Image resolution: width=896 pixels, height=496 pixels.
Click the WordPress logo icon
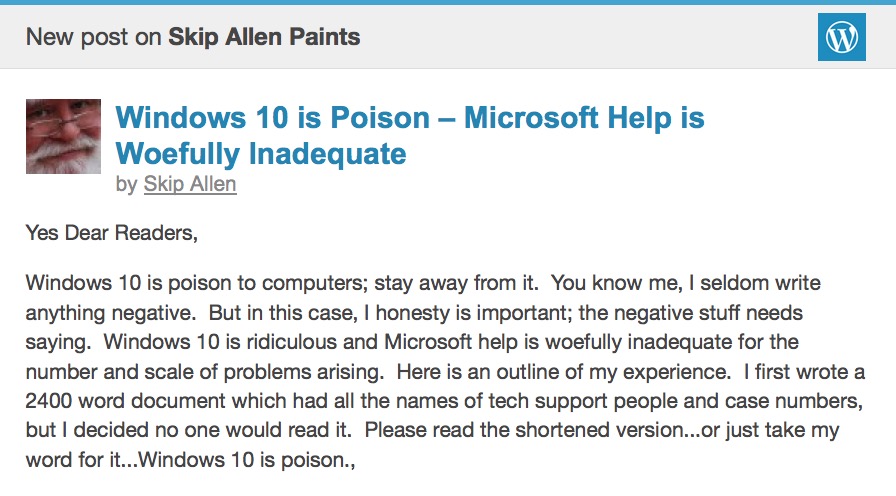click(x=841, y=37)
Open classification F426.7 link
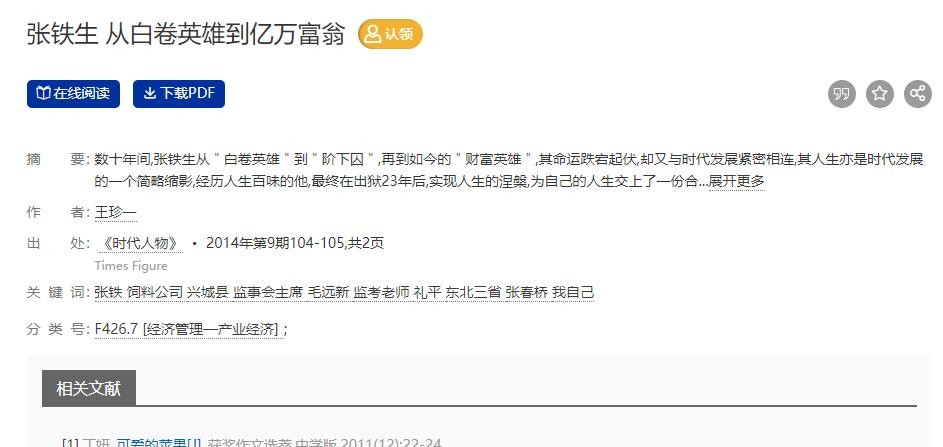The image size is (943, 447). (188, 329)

========================

上のデータをすべて一字一句違えずに書き写してください。画像は解答に含めないでください。

[問題の解答]
Image resolution: width=896 pixels, height=496 pixels.
Click the WordPress logo icon
click(x=841, y=37)
Open classification F426.7 link
The image size is (943, 447). (188, 329)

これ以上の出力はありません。